The Terror is such an assured show that between the end of episode one and the beginning of episode two eight months have passed, what must have been a long hard winter gets passed right over. What comes after is much, much worse. Winter may be over but the weather is still brutally cold, the ships are still immobile in ice, and it turns out their food is poisoning them. Made by the lowest bidder, their canned food was poorly sealed with molten lead, which has been slipping into the food stuff and being consumed by the men from the very beginning. Another summer has come but the ice isn’t melting. Franklin sends out men in every direction to find a thaw, most come back with no good news and one group comes back with tells of a giant, killer, possibly supernatural bear and and two native Inuit people, one of which they accidentally shot. To sum up, the men aboard this expedition must face another winter being frozen in, must eat food that is poisoning them, will potentially be avenged by the natives, and now must face a killer bear. Things will not get better.

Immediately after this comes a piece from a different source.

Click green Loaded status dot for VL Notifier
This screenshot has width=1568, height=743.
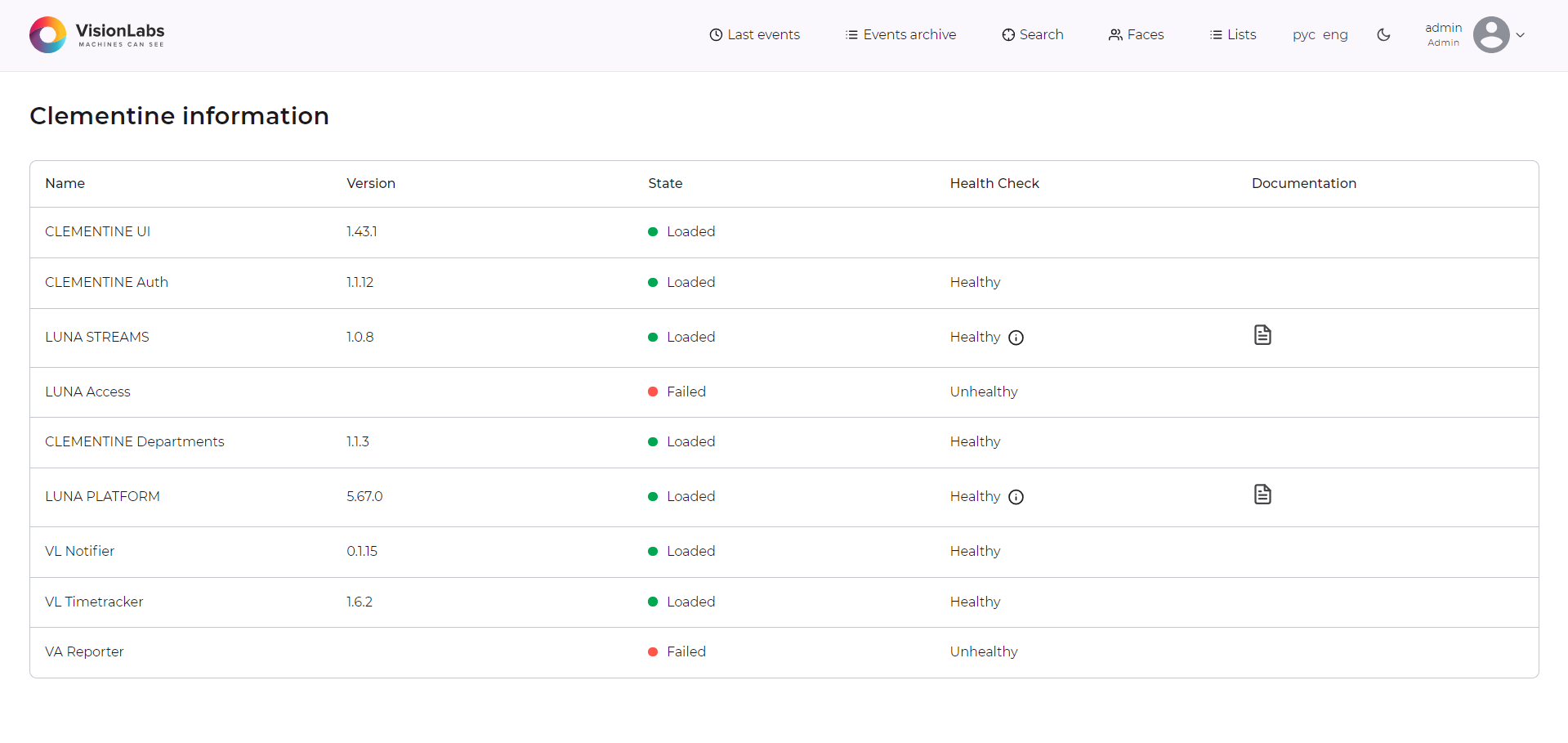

One look at the history pages and you’ll find that none of the historical figures on these ships survived, and as an opening title notes, the fictionalized versions won’t fare any better. It's an interesting thing creating a series letting your audience know that the fates of your characters are sealed before they even begin. Yet the series brings those characters to life, it makes them real, gives them depth, and most importantly makes us care for them. Though I knew they would not survive, I couldn’t help but hold out hope that they might.
The Terror is a dark, relentlessly harrowing series. It is aptly named for terror does lie at every corner. Yet it is not hopelessly bleak. The writing is sharp and the characters well drawn. We see their humanity, we watch them care for each other even as things become more and more dire. The acting is impeccable. There isn’t a dud amongst the actors. Jared Harris gives a career best performance in a list of credits that includes Mad Men, Lincoln, Fringe, and The Crown.
It's only weak spot is the bear. It is an enormous, gruesome thing that not only kills the men at will, but also acts in a way very unlike a wild animal. At one point, it cuts two people in half and then stacks one person's top half on another person’s legs and positions it in a way to fool the watch guard on the ship. It seems to be controlled by one of the natives at times. There are enough horrible, natural things the crew must survive that a supernatural monster isn’t really needed. Though I will say it does add in a bit of horror chaos that is effectively scary.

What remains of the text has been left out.